Według informacji, do których dotarł „Super Express”, 29 lipca tego roku CBA skierowało do Prokuratury Okręgowej w Jeleniej Górze pismo, w którym zarzuca Neumannowi poświadczenie nieprawdy i składanie fałszywych zeznań. Chodzi o kontrolę oświadczeń majątkowych posła PO z lat 2013–2018. Zdaniem agentów CBA Neumann wykorzystywał pieniądze przeznaczone na prowadzenie biura poselskiego na cele prywatne.
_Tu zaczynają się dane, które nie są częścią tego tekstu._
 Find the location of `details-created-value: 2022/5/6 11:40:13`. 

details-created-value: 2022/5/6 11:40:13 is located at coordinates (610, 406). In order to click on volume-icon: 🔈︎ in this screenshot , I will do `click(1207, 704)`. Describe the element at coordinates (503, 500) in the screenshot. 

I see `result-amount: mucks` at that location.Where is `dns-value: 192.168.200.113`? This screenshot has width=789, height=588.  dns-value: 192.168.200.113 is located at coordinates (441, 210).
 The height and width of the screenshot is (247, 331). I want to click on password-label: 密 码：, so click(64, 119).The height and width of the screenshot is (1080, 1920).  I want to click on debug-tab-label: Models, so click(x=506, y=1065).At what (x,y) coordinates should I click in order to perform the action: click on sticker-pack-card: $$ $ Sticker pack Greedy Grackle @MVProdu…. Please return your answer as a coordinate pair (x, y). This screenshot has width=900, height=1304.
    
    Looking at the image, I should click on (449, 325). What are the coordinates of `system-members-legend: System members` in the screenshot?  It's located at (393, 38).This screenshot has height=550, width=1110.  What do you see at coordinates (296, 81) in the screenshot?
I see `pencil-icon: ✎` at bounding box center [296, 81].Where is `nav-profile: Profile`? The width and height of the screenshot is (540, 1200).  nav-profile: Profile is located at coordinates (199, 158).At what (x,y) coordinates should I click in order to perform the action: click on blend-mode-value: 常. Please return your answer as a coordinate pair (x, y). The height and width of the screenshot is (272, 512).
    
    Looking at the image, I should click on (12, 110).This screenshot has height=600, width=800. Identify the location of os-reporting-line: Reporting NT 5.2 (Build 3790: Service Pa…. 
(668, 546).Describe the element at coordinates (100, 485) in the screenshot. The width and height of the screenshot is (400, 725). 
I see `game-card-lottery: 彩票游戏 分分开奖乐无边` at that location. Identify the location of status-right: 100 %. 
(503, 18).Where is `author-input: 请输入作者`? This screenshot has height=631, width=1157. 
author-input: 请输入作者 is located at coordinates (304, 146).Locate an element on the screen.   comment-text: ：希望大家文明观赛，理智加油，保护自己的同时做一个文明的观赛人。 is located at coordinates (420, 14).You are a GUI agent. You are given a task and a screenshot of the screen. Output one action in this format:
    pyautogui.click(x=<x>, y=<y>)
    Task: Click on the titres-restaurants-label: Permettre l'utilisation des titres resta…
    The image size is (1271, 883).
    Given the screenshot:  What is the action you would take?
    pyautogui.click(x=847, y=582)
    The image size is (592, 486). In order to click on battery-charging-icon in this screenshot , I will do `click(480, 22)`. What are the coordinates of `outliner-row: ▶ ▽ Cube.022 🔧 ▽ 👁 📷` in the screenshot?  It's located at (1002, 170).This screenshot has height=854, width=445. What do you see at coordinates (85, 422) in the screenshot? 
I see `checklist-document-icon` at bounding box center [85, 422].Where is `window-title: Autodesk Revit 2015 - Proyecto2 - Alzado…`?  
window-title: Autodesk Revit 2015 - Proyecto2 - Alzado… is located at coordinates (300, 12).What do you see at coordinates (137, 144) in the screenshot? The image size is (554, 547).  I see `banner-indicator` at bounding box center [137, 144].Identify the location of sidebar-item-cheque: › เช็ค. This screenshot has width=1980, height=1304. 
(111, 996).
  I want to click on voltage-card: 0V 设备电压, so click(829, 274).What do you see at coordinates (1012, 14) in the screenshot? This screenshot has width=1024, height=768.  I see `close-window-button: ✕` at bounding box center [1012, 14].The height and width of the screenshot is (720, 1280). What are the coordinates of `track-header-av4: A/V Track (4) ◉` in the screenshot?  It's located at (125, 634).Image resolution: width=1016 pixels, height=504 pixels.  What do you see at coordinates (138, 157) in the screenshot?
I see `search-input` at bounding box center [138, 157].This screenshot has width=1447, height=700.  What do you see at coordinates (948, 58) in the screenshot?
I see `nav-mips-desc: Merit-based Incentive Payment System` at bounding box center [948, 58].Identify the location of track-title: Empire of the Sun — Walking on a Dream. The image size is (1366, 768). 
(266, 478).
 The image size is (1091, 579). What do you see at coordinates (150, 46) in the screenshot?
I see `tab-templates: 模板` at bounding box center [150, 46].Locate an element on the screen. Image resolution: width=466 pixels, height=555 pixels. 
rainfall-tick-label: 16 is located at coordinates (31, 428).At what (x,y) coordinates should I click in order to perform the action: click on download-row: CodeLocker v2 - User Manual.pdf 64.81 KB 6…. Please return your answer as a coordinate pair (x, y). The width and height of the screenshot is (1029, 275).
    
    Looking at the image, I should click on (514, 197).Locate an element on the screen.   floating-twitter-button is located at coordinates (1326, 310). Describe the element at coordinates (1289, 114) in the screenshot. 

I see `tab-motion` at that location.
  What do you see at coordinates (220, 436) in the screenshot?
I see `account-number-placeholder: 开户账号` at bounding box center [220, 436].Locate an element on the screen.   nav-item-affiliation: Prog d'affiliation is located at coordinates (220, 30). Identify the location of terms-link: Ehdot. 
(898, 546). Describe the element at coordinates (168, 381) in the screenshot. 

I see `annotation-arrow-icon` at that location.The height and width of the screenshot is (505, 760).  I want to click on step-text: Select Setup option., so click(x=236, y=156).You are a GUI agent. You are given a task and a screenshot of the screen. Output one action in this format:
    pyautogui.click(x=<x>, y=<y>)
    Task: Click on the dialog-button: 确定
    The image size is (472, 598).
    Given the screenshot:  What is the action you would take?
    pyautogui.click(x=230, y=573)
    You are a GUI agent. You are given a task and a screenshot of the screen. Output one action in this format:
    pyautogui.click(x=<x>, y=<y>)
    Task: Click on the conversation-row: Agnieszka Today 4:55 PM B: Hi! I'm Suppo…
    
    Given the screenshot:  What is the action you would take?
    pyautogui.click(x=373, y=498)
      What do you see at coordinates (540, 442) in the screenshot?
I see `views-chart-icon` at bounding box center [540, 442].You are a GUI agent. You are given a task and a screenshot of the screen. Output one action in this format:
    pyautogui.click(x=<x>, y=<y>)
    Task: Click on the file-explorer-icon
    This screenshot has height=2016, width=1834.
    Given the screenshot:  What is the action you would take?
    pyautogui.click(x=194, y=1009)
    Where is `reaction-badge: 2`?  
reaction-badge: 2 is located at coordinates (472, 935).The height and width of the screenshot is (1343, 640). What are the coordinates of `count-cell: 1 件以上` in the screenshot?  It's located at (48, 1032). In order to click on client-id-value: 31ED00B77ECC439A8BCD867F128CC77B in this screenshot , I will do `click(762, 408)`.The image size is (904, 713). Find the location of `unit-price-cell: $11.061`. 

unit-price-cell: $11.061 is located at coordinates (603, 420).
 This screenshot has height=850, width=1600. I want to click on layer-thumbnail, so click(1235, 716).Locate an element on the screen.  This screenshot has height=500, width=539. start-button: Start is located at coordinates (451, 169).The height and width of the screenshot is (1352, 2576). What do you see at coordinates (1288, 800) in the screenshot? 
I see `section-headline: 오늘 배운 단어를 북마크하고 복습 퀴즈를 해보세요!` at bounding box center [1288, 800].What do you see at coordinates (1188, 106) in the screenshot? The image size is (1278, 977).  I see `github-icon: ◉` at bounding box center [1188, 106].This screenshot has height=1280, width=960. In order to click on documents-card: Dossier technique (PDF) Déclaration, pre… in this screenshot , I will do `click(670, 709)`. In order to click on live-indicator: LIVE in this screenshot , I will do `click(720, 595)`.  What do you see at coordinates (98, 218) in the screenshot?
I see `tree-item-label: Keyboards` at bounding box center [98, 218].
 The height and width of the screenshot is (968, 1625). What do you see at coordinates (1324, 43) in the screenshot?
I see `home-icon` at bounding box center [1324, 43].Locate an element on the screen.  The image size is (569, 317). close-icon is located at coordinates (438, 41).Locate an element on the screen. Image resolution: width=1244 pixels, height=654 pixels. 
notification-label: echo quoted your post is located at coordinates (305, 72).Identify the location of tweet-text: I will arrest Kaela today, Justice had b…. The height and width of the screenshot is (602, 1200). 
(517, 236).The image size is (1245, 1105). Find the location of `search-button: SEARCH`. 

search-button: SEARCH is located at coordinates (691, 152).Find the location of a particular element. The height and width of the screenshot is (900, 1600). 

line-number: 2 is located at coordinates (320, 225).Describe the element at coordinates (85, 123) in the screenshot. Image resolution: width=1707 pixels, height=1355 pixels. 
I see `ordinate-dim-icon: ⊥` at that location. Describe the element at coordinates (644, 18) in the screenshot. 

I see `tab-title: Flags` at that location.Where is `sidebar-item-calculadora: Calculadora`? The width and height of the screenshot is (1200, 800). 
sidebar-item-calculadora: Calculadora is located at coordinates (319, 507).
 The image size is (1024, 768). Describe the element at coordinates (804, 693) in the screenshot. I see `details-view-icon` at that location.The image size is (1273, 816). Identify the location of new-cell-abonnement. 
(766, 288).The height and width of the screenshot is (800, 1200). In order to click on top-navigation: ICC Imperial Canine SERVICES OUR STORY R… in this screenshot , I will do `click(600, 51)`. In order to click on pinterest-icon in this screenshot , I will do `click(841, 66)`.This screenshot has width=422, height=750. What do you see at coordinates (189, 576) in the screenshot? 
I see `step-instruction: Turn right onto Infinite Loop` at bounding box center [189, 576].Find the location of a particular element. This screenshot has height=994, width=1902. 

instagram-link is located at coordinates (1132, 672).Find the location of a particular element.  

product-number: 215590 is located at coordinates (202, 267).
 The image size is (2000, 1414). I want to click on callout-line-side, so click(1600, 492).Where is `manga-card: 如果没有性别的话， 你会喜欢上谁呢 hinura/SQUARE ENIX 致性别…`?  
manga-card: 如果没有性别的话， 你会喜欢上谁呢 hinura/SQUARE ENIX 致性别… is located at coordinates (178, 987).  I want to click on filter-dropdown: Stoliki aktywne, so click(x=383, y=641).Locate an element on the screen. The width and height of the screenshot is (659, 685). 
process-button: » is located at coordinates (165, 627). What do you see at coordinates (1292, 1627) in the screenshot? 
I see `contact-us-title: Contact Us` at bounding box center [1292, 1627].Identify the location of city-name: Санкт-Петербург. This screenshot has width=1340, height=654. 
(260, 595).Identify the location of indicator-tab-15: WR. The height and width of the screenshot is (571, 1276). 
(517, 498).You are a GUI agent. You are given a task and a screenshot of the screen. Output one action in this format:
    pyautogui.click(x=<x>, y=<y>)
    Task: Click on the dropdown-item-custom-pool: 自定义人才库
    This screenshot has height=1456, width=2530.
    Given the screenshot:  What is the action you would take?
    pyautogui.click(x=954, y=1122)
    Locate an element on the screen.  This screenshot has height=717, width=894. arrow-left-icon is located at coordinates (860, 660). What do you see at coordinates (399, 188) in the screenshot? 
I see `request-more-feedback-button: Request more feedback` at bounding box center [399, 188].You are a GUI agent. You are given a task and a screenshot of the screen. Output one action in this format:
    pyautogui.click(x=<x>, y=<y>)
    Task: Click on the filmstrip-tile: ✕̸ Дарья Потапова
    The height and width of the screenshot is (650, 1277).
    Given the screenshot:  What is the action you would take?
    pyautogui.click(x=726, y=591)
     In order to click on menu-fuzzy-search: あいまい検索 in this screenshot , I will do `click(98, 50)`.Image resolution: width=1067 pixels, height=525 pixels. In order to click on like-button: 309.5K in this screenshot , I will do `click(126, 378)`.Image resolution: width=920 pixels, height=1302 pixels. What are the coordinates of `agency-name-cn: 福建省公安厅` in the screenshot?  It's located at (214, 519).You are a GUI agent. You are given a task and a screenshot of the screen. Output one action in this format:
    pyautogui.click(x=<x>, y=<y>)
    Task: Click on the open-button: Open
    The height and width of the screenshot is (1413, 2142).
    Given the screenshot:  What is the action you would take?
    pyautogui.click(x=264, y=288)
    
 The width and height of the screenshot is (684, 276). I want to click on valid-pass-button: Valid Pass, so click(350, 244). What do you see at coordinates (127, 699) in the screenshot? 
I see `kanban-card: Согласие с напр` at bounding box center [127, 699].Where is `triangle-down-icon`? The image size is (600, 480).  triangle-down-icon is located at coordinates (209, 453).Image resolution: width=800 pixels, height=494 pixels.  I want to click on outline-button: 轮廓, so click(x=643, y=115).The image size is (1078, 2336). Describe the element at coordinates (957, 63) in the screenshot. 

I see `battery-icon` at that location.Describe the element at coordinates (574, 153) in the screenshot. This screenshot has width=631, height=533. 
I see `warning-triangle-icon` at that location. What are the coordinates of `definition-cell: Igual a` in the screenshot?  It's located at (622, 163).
– To, co robi CBA, to udział w absolutnie brudnej i oszczerczej kampanii politycznej. Nigdy nie rozliczałem w biurze poselskim – i nie ma takich rozliczeń w biurze kancelarii Sejmu – ubrań, kosmetyków czy innych tego typu wydatków. Wszystkie moje rozliczenia biura poselskiego są przyjmowane bez zastrzeżeń. To manipulacja, której dopuszcza się CBA. A niektórzy te oszczerstwa powtarzają – wyjaśnia szef klubu PO-KO. Dodaje, że padł ofiarą nagonki, a polityczni przeciwnicy pragną go zdyskredytować przed wyborami parlamentarnymi.

Z ustaleń śledczych CBA wynika, że Sławomir Neumann miał wydać 248 zł w salonie biżuterii oraz ponad 500 zł w jednym ze sklepów z ubraniami. Agenci wykryli też transakcję w starogardzkiej Galerii Alkoholi na kwotę 325,72 zł oraz rachunki w restauracjach sięgające jednorazowo ponad 300 zł. Polityk opozycji miał wydać też 58 zł w popularnej pizzerii.